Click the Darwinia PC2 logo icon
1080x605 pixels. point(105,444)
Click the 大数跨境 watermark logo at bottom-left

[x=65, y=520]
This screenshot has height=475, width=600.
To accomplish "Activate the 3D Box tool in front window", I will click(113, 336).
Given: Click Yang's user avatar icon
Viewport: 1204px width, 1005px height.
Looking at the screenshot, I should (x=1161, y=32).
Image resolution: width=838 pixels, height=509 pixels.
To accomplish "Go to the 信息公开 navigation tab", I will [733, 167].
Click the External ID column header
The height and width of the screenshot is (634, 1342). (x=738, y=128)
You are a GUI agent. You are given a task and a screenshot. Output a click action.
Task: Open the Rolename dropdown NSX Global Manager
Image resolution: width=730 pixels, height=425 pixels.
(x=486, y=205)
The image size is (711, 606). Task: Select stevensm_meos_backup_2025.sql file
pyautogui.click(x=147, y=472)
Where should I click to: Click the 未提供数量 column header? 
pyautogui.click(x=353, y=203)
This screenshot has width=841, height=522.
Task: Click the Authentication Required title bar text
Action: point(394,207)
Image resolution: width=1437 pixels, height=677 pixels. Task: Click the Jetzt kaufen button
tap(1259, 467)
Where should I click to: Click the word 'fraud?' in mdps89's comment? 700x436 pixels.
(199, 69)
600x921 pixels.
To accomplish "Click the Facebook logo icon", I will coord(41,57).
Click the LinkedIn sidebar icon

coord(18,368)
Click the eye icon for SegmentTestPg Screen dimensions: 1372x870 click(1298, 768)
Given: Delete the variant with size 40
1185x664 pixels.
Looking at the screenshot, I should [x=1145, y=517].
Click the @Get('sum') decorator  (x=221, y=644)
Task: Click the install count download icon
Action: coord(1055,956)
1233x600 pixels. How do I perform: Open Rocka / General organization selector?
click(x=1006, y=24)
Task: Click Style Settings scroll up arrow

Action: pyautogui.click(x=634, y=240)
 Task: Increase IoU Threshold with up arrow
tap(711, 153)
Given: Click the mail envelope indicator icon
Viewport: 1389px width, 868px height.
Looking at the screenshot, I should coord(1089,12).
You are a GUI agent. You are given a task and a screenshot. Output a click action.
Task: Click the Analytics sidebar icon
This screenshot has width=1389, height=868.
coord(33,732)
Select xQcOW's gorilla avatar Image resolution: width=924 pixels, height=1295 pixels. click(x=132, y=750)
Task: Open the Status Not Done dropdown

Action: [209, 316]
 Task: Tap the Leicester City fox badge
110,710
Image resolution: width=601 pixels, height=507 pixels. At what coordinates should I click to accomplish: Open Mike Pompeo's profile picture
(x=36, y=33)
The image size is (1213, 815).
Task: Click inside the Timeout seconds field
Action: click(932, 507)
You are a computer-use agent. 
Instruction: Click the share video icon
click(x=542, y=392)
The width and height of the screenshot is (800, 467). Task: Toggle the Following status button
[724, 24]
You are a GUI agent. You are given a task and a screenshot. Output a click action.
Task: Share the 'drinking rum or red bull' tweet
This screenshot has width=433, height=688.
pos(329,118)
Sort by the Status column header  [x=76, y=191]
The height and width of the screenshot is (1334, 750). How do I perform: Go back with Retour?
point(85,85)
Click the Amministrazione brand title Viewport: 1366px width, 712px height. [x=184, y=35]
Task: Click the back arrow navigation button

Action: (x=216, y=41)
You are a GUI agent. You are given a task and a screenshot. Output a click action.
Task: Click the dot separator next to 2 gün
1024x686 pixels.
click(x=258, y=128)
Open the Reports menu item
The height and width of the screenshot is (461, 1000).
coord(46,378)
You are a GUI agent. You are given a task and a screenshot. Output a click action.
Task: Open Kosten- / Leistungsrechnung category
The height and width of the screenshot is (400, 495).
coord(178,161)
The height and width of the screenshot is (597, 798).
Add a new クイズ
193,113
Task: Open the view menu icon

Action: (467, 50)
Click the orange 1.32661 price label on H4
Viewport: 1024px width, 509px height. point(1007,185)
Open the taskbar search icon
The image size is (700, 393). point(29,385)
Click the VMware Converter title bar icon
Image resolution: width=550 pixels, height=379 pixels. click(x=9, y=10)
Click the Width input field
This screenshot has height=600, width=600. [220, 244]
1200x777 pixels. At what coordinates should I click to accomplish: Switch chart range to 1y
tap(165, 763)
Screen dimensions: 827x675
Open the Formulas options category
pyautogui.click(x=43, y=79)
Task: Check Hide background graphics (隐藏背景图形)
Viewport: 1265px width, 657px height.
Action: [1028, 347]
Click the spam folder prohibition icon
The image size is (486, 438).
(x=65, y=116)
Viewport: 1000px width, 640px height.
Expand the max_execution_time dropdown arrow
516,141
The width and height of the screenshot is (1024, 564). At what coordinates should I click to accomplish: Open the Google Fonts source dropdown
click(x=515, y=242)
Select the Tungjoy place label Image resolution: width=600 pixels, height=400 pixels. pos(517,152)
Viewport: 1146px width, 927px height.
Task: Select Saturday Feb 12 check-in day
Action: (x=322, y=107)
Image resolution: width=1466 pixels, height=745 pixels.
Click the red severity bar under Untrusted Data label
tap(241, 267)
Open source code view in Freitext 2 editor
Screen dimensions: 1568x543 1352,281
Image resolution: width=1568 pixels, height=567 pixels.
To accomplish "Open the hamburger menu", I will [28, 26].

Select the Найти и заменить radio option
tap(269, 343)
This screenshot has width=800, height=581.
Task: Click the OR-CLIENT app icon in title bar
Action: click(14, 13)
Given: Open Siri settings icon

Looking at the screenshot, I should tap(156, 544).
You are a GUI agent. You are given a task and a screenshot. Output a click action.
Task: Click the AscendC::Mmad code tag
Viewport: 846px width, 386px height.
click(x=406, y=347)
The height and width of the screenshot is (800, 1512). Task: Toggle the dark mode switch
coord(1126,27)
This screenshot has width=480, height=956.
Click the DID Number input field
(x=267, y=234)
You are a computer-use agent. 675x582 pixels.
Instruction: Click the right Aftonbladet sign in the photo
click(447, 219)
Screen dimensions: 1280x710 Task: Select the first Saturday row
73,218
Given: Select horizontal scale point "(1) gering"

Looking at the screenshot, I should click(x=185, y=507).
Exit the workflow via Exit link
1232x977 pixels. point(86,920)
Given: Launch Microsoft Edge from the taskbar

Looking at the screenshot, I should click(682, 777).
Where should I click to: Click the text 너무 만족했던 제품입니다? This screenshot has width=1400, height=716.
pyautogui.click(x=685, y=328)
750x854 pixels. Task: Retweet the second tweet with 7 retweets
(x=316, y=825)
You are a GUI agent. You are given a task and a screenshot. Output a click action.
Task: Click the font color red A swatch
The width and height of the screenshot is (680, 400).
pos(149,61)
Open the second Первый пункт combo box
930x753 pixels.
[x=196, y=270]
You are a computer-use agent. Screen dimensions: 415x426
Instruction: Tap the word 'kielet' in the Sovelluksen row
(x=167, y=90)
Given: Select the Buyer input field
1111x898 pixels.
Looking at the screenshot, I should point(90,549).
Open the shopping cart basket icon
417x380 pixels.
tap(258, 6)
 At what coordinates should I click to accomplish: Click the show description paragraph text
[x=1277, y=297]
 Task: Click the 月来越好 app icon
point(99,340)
▬▬▬▬▬▬
● Description of the task
With the material above as the source, restate each line word for word.

● Result for this exercise
Click the Darwinia PC2 logo icon
1080x605 pixels. point(105,444)
Click the 大数跨境 watermark logo at bottom-left

[x=65, y=520]
This screenshot has height=475, width=600.
To accomplish "Activate the 3D Box tool in front window", I will click(113, 336).
Given: Click Yang's user avatar icon
Viewport: 1204px width, 1005px height.
Looking at the screenshot, I should (x=1161, y=32).
Image resolution: width=838 pixels, height=509 pixels.
To accomplish "Go to the 信息公开 navigation tab", I will [733, 167].
Click the External ID column header
The height and width of the screenshot is (634, 1342). (x=738, y=128)
You are a GUI agent. You are given a task and a screenshot. Output a click action.
Task: Open the Rolename dropdown NSX Global Manager
Image resolution: width=730 pixels, height=425 pixels.
(x=486, y=205)
The image size is (711, 606). Task: Select stevensm_meos_backup_2025.sql file
pyautogui.click(x=147, y=472)
Where should I click to: Click the 未提供数量 column header? 
pyautogui.click(x=353, y=203)
This screenshot has width=841, height=522.
Task: Click the Authentication Required title bar text
Action: point(394,207)
Image resolution: width=1437 pixels, height=677 pixels. Task: Click the Jetzt kaufen button
tap(1259, 467)
Where should I click to: Click the word 'fraud?' in mdps89's comment? 700x436 pixels.
(199, 69)
600x921 pixels.
To accomplish "Click the Facebook logo icon", I will coord(41,57).
Click the LinkedIn sidebar icon

coord(18,368)
Click the eye icon for SegmentTestPg Screen dimensions: 1372x870 click(1298, 768)
Given: Delete the variant with size 40
1185x664 pixels.
Looking at the screenshot, I should [x=1145, y=517].
Click the @Get('sum') decorator  (x=221, y=644)
Task: Click the install count download icon
Action: coord(1055,956)
1233x600 pixels. How do I perform: Open Rocka / General organization selector?
click(x=1006, y=24)
Task: Click Style Settings scroll up arrow

Action: pyautogui.click(x=634, y=240)
 Task: Increase IoU Threshold with up arrow
tap(711, 153)
Given: Click the mail envelope indicator icon
Viewport: 1389px width, 868px height.
Looking at the screenshot, I should coord(1089,12).
You are a GUI agent. You are given a task and a screenshot. Output a click action.
Task: Click the Analytics sidebar icon
This screenshot has width=1389, height=868.
coord(33,732)
Select xQcOW's gorilla avatar Image resolution: width=924 pixels, height=1295 pixels. click(x=132, y=750)
Task: Open the Status Not Done dropdown

Action: [209, 316]
 Task: Tap the Leicester City fox badge
110,710
Image resolution: width=601 pixels, height=507 pixels. At what coordinates should I click to accomplish: Open Mike Pompeo's profile picture
(x=36, y=33)
The image size is (1213, 815).
Task: Click inside the Timeout seconds field
Action: click(932, 507)
You are a computer-use agent. 
Instruction: Click the share video icon
click(x=542, y=392)
The width and height of the screenshot is (800, 467). Task: Toggle the Following status button
[724, 24]
You are a GUI agent. You are given a task and a screenshot. Output a click action.
Task: Share the 'drinking rum or red bull' tweet
This screenshot has width=433, height=688.
pos(329,118)
Sort by the Status column header  [x=76, y=191]
The height and width of the screenshot is (1334, 750). How do I perform: Go back with Retour?
point(85,85)
Click the Amministrazione brand title Viewport: 1366px width, 712px height. [x=184, y=35]
Task: Click the back arrow navigation button

Action: (x=216, y=41)
You are a GUI agent. You are given a task and a screenshot. Output a click action.
Task: Click the dot separator next to 2 gün
1024x686 pixels.
click(x=258, y=128)
Open the Reports menu item
The height and width of the screenshot is (461, 1000).
coord(46,378)
You are a GUI agent. You are given a task and a screenshot. Output a click action.
Task: Open Kosten- / Leistungsrechnung category
The height and width of the screenshot is (400, 495).
coord(178,161)
The height and width of the screenshot is (597, 798).
Add a new クイズ
193,113
Task: Open the view menu icon

Action: (467, 50)
Click the orange 1.32661 price label on H4
Viewport: 1024px width, 509px height. point(1007,185)
Open the taskbar search icon
The image size is (700, 393). point(29,385)
Click the VMware Converter title bar icon
Image resolution: width=550 pixels, height=379 pixels. click(x=9, y=10)
Click the Width input field
This screenshot has height=600, width=600. [220, 244]
1200x777 pixels. At what coordinates should I click to accomplish: Switch chart range to 1y
tap(165, 763)
Screen dimensions: 827x675
Open the Formulas options category
pyautogui.click(x=43, y=79)
Task: Check Hide background graphics (隐藏背景图形)
Viewport: 1265px width, 657px height.
Action: [1028, 347]
Click the spam folder prohibition icon
The image size is (486, 438).
(x=65, y=116)
Viewport: 1000px width, 640px height.
Expand the max_execution_time dropdown arrow
516,141
The width and height of the screenshot is (1024, 564). At what coordinates should I click to accomplish: Open the Google Fonts source dropdown
click(x=515, y=242)
Select the Tungjoy place label Image resolution: width=600 pixels, height=400 pixels. pos(517,152)
Viewport: 1146px width, 927px height.
Task: Select Saturday Feb 12 check-in day
Action: (x=322, y=107)
Image resolution: width=1466 pixels, height=745 pixels.
Click the red severity bar under Untrusted Data label
tap(241, 267)
Open source code view in Freitext 2 editor
Screen dimensions: 1568x543 1352,281
Image resolution: width=1568 pixels, height=567 pixels.
To accomplish "Open the hamburger menu", I will [28, 26].

Select the Найти и заменить radio option
tap(269, 343)
This screenshot has width=800, height=581.
Task: Click the OR-CLIENT app icon in title bar
Action: click(14, 13)
Given: Open Siri settings icon

Looking at the screenshot, I should tap(156, 544).
You are a GUI agent. You are given a task and a screenshot. Output a click action.
Task: Click the AscendC::Mmad code tag
Viewport: 846px width, 386px height.
click(x=406, y=347)
The height and width of the screenshot is (800, 1512). Task: Toggle the dark mode switch
coord(1126,27)
This screenshot has width=480, height=956.
Click the DID Number input field
(x=267, y=234)
You are a computer-use agent. 675x582 pixels.
Instruction: Click the right Aftonbladet sign in the photo
click(447, 219)
Screen dimensions: 1280x710 Task: Select the first Saturday row
73,218
Given: Select horizontal scale point "(1) gering"

Looking at the screenshot, I should click(x=185, y=507).
Exit the workflow via Exit link
1232x977 pixels. point(86,920)
Given: Launch Microsoft Edge from the taskbar

Looking at the screenshot, I should click(682, 777).
Where should I click to: Click the text 너무 만족했던 제품입니다? This screenshot has width=1400, height=716.
pyautogui.click(x=685, y=328)
750x854 pixels. Task: Retweet the second tweet with 7 retweets
(x=316, y=825)
You are a GUI agent. You are given a task and a screenshot. Output a click action.
Task: Click the font color red A swatch
The width and height of the screenshot is (680, 400).
pos(149,61)
Open the second Первый пункт combo box
930x753 pixels.
[x=196, y=270]
You are a computer-use agent. Screen dimensions: 415x426
Instruction: Tap the word 'kielet' in the Sovelluksen row
(x=167, y=90)
Given: Select the Buyer input field
1111x898 pixels.
Looking at the screenshot, I should point(90,549).
Open the shopping cart basket icon
417x380 pixels.
tap(258, 6)
 At what coordinates should I click to accomplish: Click the show description paragraph text
[x=1277, y=297]
 Task: Click the 月来越好 app icon
point(99,340)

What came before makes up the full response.